The degradation of Argentine Society

I’m having a few difficulties (nothing serious) so maybe this has translated to the way I write.
In spite of this we have much to be grateful for. We have a beautiful family, the kids are fine, our marriage is well, and we suffer no needs like so many people in Argentina do.

With this in mind today we decided to do a small trip to the town of Lujan, famous for its beautiful basilica.
I made reservations this morning and we had lunch in a small restaurant owned and run by Franciscan nuns from Africa and other countries.
It’s been 6 years since I last went there but as always, the food was great and the attention couldn’t be better, they always have a couple prayers on the table before dinner and the place itself has an air of tranquility about it.
The black African nuns that do the waitressing are the kindest, sweetest people I ever had the pleasure to cross paths with.
After lunch we went to the basilica.

Lujan Basilica


As we walked towards it I found a small militaria store that happened to have a few ammo boxes with magazines, 1911 and Hi Power mags, as well as a few FAL mags. I picked 4 “Sistema” 1911 mags that looks ok and we continued walking. We were close enough to the basilica and as always I was impressed by the beauty of the building.
Signs of what was to come came next, as we entered a small store I had visited before with my family, a place where they sell crosses, chains, rosaries and religious medals.
I remembered the place well. I had been impressed as a child by the amount of silver and gold chains, crosses, beautifully crafted works of art that filled the store.
But the decadence was now obvious. Those same display cases were now filled with cheap plastic copies, silver and gold plated jewelry and religious items of low quality. Other displays just had mugs of that of various soccer teams. The virgin of Lujan with a Boca shield glued to it.

When I asked for a silver rosary the man went to a corner and brought one. Instead of a shop full of these as they once had, he now had 3 or 4. The rest was plastic or cheap plated metal.
When we got close to the basilica the view fit the decadence we had seen in the shop: A sea of poor, dirty people. Loud, rude, pushing each other.
Its not just poverty guys. It’s the lack of culture, lack of manners. Everyone yelled, a women threw a dirty diaper on the sidewalk as we passed by, others spit, more yelling and laughing like brutes. Everyone looked dirty and smelled. A bum sitting on the floor reached out to touch my son, we hurried away.
Inside the same picture repeated itself. Dirty people, sweaty. The mass of people laughed and yelled, no respect whatsoever for the holy place. The stink inside because of the dirty people made us sick and we barely sat to say a couple prayers and left.

A few tourists took pictures here and there. Some didn’t like the patrons any more than we did. I suppose others just consider it part of the trip to a third world country, just like they would if traveling to India. But for me it was sad because I’ve been there many years ago and I know what has happened to us, how we once knew better, how we’ve slipped into this grotesque shadow of what we once were as a society.

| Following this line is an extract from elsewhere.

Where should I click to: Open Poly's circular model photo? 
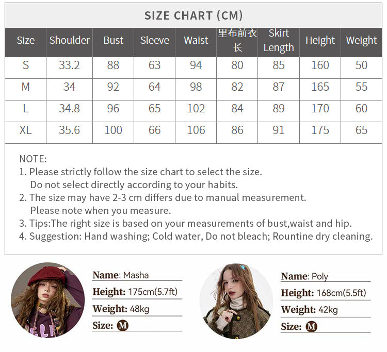(x=236, y=301)
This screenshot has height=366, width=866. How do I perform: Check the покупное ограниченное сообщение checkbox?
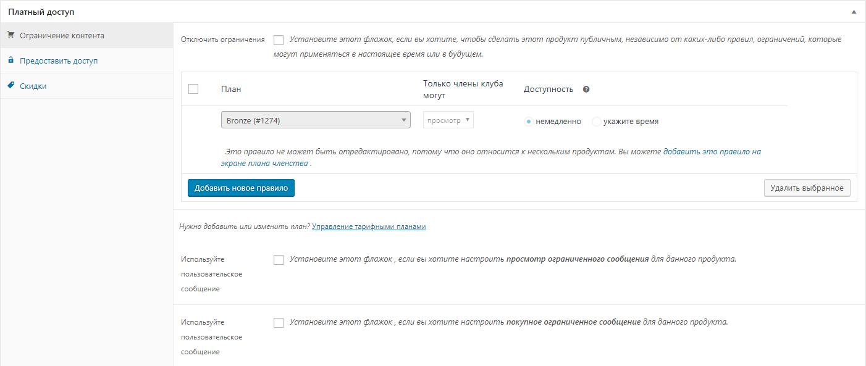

The beautiful building only contrasted with the occupants, and it pained to think that, the same community that had once build that, now could hardly put two words together and lived in shacks.
The argentine society ( at least in general terms) hasn’t evolved, hasn’t stayed the same, its gone backwards if that’s possible.

FerFAL

11 comments:

Anonymous said...

Sorry to hear that. I'll expect the same here and perhaps worse in the U.S.

Julia said...

I think this is what I was alluding to when I said that society was fragile. Maybe I should have said culture?

Another poster said something to the effect that the worst thing would be that we would live similar to how inner city poor live. Ugh.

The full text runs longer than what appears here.